> [WORK TASK 1]
Duplicate the Fruit Routes article from "Teachers from across" up to and including "by Fruit Routes.".
> [WORK TASK 2]
In the Fruit Routes article, who funded the trees?
> [WORK TASK 3]
Take the Fruit Routes article further, starting right after its last sentence.

> [PAGE TEXT]
•••••

Teachers from across Wirral and Liverpool collected fruit trees from Fruit Routes so they can help pupils to create orchards and edible playgrounds in their schools. The aim is to teach young people how food is grown and about healthy eating whilst encouraging them to enjoy nature and get active outdoors.
Schools from across the north West had made applications over a year before collecting their maiden saplings.
The trees are heritage varieties of apple, plum, cherry and pears. They were grafted by specialists in Devon for the schools and were nurtured in a tree nursery next to the historic Birkenhead Park by Fruit Routes.
The fruit trees were provided by Fruit Routes as part of its drive to create community orchards and fruit picking trails in schools and urban areas. Pupils later planted the trees in the schools to create edible playgrounds. Many pupils went on to win awards and certificates as a result of their hard work.
The trees were funded by the Forestry Commission and Defra as part of their Big Tree Plant initiative.

•••••

[Items listed in a dataset]

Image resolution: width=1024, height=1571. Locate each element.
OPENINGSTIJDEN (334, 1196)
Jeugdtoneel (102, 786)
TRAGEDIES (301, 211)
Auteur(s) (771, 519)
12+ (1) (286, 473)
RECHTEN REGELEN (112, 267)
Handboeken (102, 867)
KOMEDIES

•••••

> [FINAL ANSWER 1]
Teachers from across Wirral and Liverpool collected fruit trees from Fruit Routes so they can help pupils to create orchards and edible playgrounds in their schools. The aim is to teach young people how food is grown and about healthy eating whilst encouraging them to enjoy nature and get active outdoors.
Schools from across the north West had made applications over a year before collecting their maiden saplings.
The trees are heritage varieties of apple, plum, cherry and pears. They were grafted by specialists in Devon for the schools and were nurtured in a tree nursery next to the historic Birkenhead Park by Fruit Routes.

> [FINAL ANSWER 2]
The Forestry Commission and Defra, as part of their Big Tree Plant initiative.

> [FINAL ANSWER 3]
Notes to editors:
1. Details about Fruit Routes can be found at Fruit Routes Website
2. The Big Tree Plant is a national campaign which helps people and communities across England to plant more trees where they live and work. The target is to plant 1 million additional trees by April 2015.
3. Details of the campaign can be found at: Defra Big Tree Plant
4. The campaign has the support of major bodies, environmental charities and agencies including MerseyForest, National Forest Company, The Tree Council, Trees for Cities, the Woodland Trust, England’s Community Forests, Keep Britain Tidy, BTCV, Civic Voice, Groundwork, Natural England, Mayor of London, the Department for Communities and Local Government, the Local Government Authority, the Royal Horticultural Society and the Royal Botanic Gardens, Kew.